If so, the DH has recently issued guidance on the management of clinical negligence risks arising from treatment delivered to NHS patients. This guidance was issued in the form of a letter to Strategic Health Authority (SHA) and PCT chief executives on 2 June 2011, (the guidance).
Under the terms of ECN/FCN contracts, independent sector providers are indemnified by the Secretary of State (as agent for the PCT).
At present, independent sector providers cannot become members of the clinical negligence scheme for trusts (CNST). In order to manage clinical negligence risks arising from treatment delivered to NHS patients, the NHS Standard Contract for Acute Services at clause 26.2 (Liability and Indemnity) therefore requires all providers to put in place appropriate indemnity arrangements or commercial insurance in relation to clinical negligence. The choice between the two approaches is at the election of the independent sector provider.

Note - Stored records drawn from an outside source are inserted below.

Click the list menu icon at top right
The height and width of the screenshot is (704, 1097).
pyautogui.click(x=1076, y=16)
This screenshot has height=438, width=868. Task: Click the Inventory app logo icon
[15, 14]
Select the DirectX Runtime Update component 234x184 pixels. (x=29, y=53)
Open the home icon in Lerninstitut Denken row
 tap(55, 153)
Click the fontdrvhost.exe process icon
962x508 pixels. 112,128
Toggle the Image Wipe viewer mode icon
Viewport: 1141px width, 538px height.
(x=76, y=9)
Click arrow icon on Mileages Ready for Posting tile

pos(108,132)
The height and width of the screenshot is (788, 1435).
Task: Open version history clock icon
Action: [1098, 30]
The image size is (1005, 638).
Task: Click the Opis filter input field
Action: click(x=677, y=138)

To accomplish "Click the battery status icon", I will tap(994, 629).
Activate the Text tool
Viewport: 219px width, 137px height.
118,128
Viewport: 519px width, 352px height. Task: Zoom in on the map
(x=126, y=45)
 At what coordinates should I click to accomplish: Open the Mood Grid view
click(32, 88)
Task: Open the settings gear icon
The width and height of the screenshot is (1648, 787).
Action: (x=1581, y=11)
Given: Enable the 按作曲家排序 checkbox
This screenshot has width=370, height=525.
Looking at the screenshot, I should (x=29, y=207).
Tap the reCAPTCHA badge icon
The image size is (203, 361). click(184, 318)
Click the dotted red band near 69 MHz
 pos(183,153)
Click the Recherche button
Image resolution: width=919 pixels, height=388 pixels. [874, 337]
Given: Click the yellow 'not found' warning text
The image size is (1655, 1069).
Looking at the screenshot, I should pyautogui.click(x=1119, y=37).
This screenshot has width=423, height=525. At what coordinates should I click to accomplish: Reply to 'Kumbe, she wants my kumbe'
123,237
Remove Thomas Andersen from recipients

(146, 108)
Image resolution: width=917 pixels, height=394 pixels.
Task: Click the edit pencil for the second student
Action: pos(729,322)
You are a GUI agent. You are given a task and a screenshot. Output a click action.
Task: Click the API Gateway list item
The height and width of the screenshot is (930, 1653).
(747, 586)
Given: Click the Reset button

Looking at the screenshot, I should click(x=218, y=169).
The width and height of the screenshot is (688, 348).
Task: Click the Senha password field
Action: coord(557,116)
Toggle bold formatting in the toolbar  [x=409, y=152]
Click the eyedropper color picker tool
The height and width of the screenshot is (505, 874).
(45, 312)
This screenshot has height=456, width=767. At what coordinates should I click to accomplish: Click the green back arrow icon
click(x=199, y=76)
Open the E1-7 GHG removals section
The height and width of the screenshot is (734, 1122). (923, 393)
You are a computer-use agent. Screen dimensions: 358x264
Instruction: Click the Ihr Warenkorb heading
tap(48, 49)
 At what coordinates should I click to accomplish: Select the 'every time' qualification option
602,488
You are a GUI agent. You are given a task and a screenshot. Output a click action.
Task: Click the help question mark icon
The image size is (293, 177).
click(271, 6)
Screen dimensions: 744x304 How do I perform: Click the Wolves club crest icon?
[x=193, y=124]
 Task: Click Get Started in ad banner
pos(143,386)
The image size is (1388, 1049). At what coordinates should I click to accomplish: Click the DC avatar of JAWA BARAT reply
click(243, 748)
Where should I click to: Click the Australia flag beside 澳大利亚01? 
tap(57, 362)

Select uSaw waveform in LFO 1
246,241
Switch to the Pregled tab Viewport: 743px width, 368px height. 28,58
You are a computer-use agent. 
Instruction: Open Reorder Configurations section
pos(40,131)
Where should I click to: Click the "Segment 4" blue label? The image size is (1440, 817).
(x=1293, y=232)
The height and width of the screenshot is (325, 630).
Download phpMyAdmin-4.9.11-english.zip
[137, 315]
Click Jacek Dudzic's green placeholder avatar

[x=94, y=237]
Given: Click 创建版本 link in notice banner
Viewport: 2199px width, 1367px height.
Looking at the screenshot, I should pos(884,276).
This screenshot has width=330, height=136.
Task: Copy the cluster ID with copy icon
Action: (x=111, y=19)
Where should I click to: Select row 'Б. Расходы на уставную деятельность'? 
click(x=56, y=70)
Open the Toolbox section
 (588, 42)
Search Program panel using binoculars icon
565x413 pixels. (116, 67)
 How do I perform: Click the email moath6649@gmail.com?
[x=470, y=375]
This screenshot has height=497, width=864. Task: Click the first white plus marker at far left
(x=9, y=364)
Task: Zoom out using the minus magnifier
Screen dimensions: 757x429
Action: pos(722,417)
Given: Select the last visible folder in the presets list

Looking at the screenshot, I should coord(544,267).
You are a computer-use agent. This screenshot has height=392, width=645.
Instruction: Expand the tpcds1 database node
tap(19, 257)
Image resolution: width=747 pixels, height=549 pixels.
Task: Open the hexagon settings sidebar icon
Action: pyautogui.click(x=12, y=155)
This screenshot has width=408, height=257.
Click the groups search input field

Where a provider elects a PCT indemnity, rather than commercial insurance, then the PCT must follow the guidance. The guidance provides instructions describing the arrangements to be put in place where an indemnity backed by the PCT’s CNST membership is to be used. Annex A to the guidance sets out the form of indemnity that must be entered and the document to be signed where there is a coordinating commissioner and associate commissioners. In addition, the independent sector provider must pay a monthly contribution for the indemnity, and this must be set according to methodology set out in the guidance. There is nothing to prevent parties applying this solution to other contracts for commissioned NHS activity. However, in other situations, DH and SHA approval must be sought and the NHS Litigation Authority notified.